I grew up on Harry Potter. Actually, I think it's safe to assume that we all did. One thing I love about my generation is how seriously we take our Hogwarts houses. It's something that we can all identify with - sitting down as third graders and reading or watching the Harry Potter series. So, I think I speak for all of us when I say that the series played an integral part of our childhoods. Yet, I still come across the most infuriating posts and statuses on social media about the state of our nation. Don't get me wrong, I'm not saying everyone has to agree with me on politics, but I feel like we should all have human decency and comfort ourselves with empathy and compassion.
It has been nearly impossible to escape politics (not that I mind, but that is beside the point), so I'm sure we've all heard about Trump's executive order on immigration. This has been a bit a hot topic lately. Regardless of the way you feel about immigration, I feel like there are some obvious parallels between what we are living and what we read in our favorite young adult novels. NOW, I'M NOT SAYING LORD VOLDEMORT IS PRESIDENT TRUMP, and I want to make that clear, but I want to point out some things that I think some of us might be overlooking.
I've noticed that, somehow, some can understand why the Muggle Born Registry and the Ministry of Magic taking people’s wands away was wrong, but can't seem to apply those same concepts to reality. In the name of national security, a Muslim Registry and detaining legal visa holders and children as young as 5 years old may not seem so outrageous, but this is essentially the same thing.
We live in a time where it's so easy to disconnect from society and become desensitized to all the racism, sexism, and craziness that is going on right now. So, we can't let our government and mindset embody the same ideals and practices we saw and greatly opposed in the Harry Potter series.

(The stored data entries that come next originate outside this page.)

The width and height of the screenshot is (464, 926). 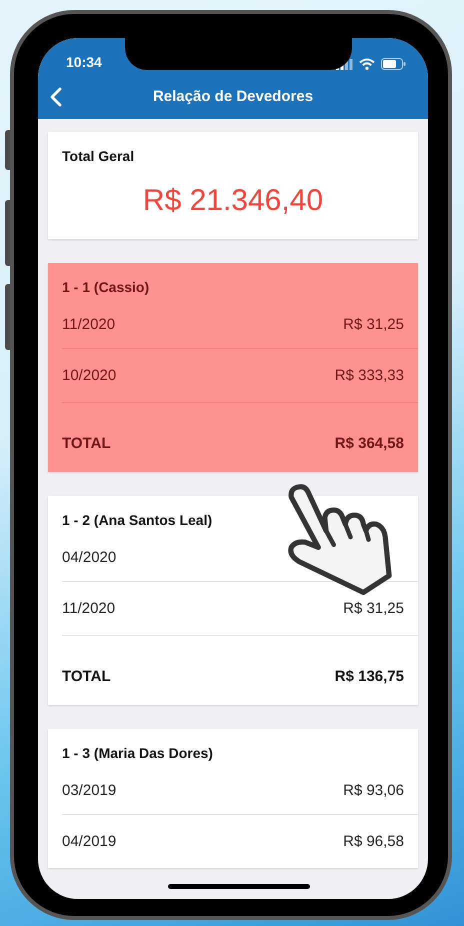 I want to click on total-amount: R$ 136,75, so click(x=369, y=676).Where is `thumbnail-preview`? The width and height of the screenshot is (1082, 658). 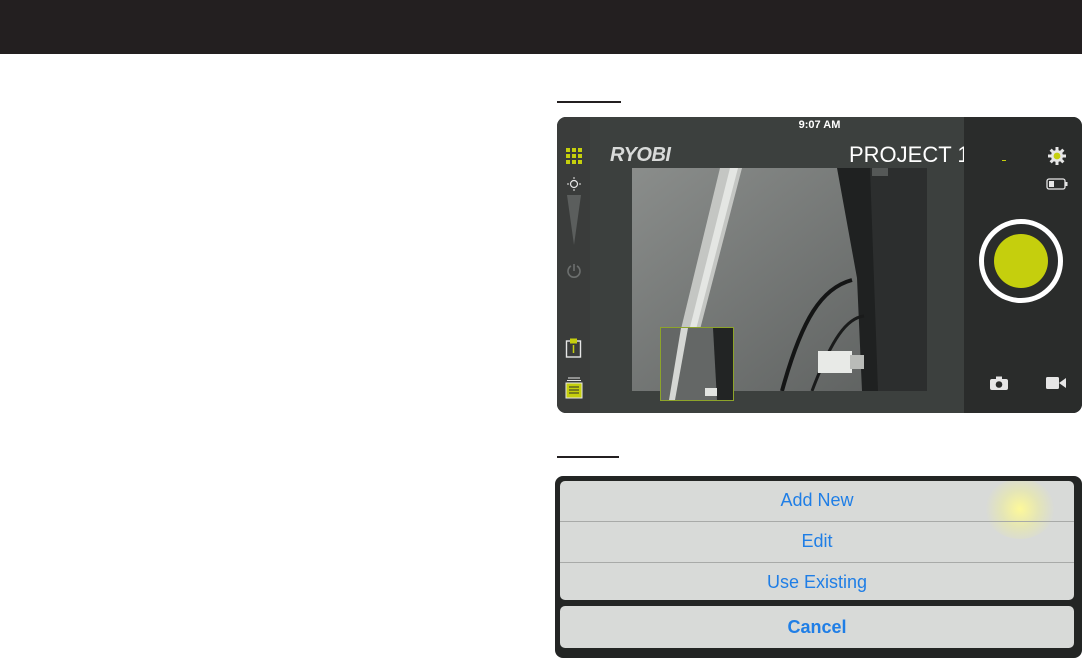
thumbnail-preview is located at coordinates (697, 364).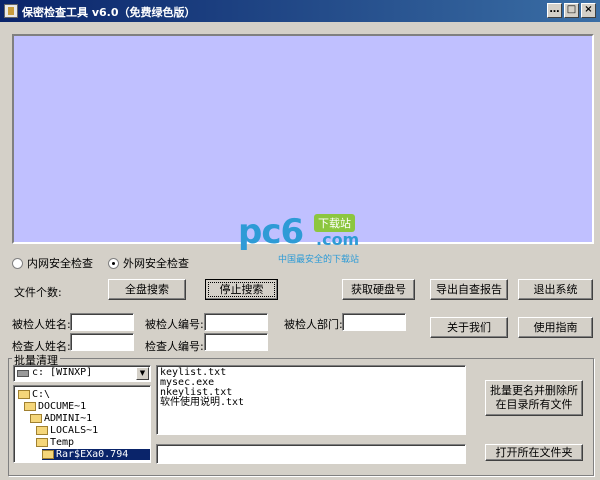 The image size is (600, 480). Describe the element at coordinates (174, 324) in the screenshot. I see `examinee-id-label: 被检人编号:` at that location.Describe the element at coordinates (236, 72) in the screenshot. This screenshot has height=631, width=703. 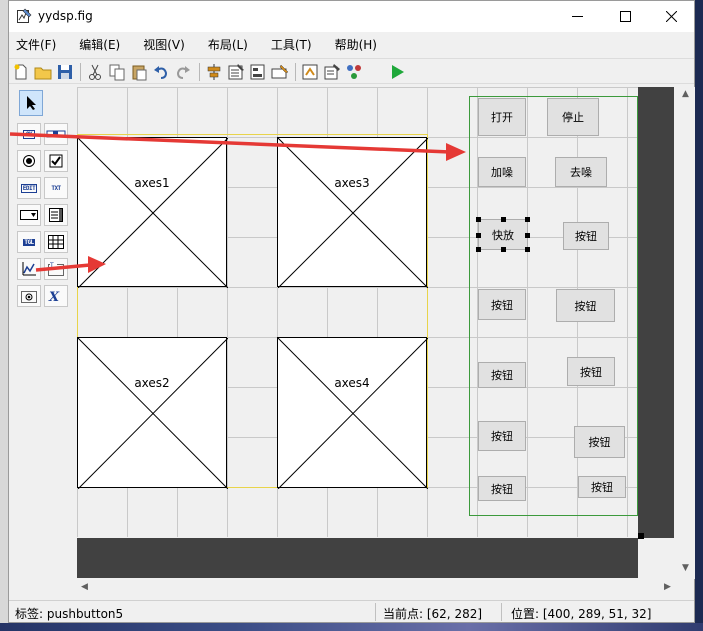
I see `menu-editor-icon` at that location.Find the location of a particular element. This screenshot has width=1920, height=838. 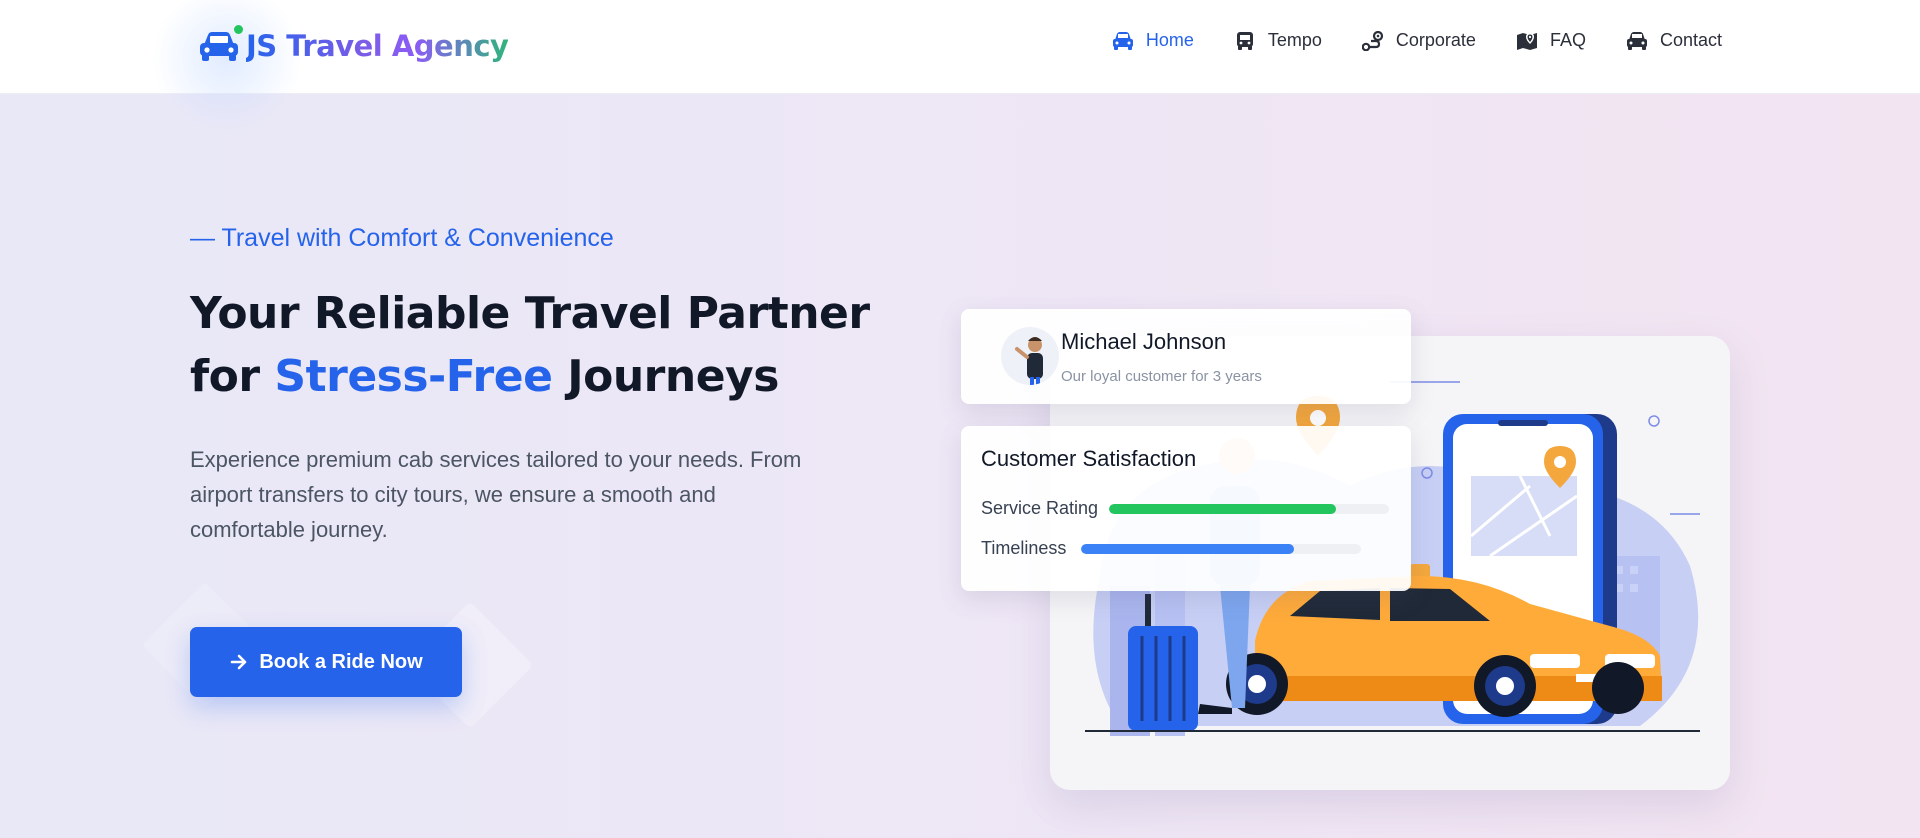

map-pin-icon is located at coordinates (1526, 41).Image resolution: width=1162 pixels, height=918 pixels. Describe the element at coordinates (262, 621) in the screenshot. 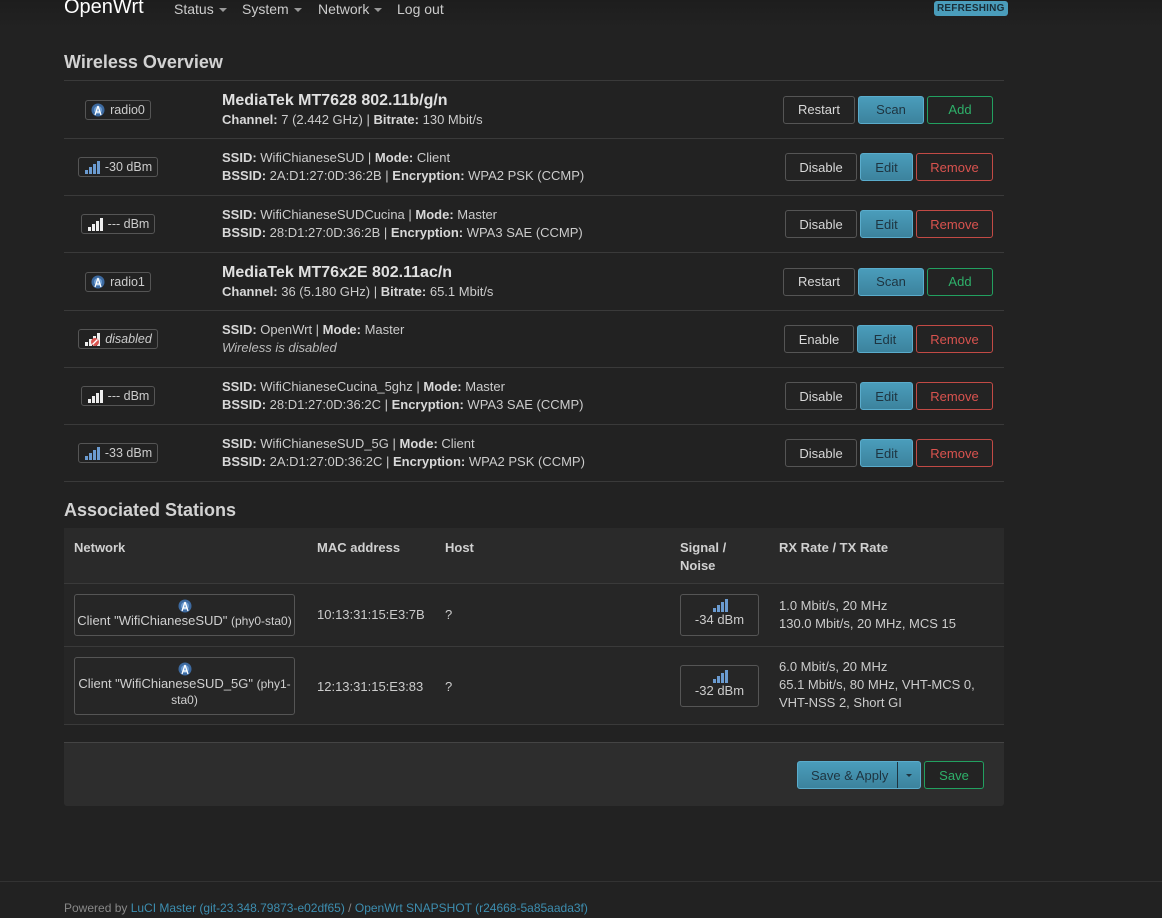

I see `network-device: (phy0-sta0)` at that location.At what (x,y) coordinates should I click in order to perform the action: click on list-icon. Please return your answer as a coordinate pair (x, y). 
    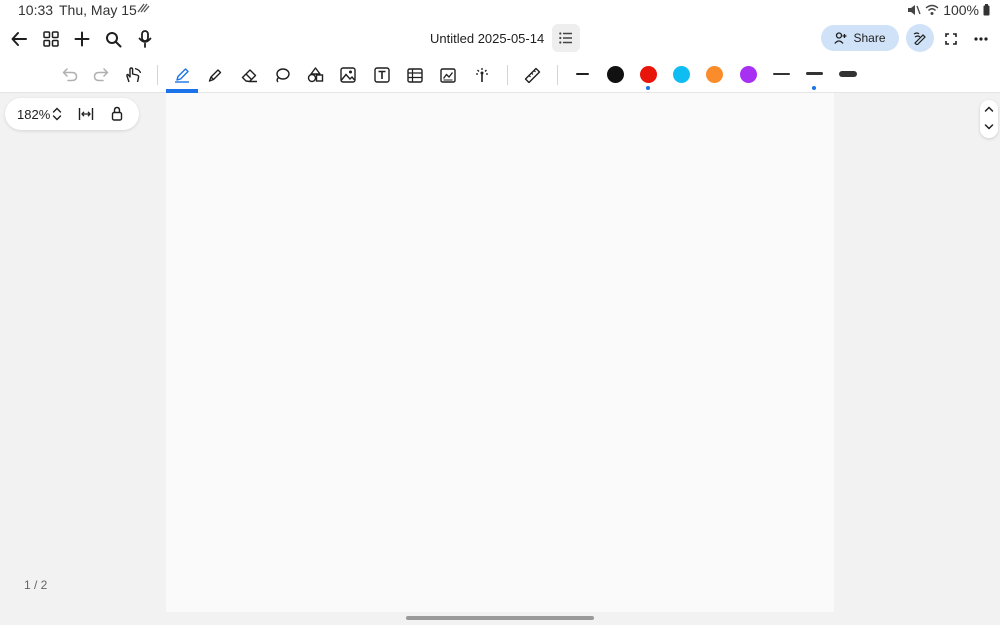
    Looking at the image, I should click on (566, 38).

We live in a really weird time - a time in our society where racism is consciously unacceptable to the point where it’s the worst possible insult, allowing all but the most horrific acts of racism to not actually count as racism. At times, pointing out racism is considered more offensive than racism itself because it’s so bad that anything less than the most extreme case minimizes the horror of “real” racism. Racism isn't just presented in lynching or consciously feeling superior to an entire other race, but also through acts such as supporting not allowing refugees entry into our country because it "compromises" national security.
Our favorite works of young adult fiction have always alluded to history. If we can scrape up empathy for our favorite characters in those books, I fail to understand why you are unable to translate that same rationale to reality.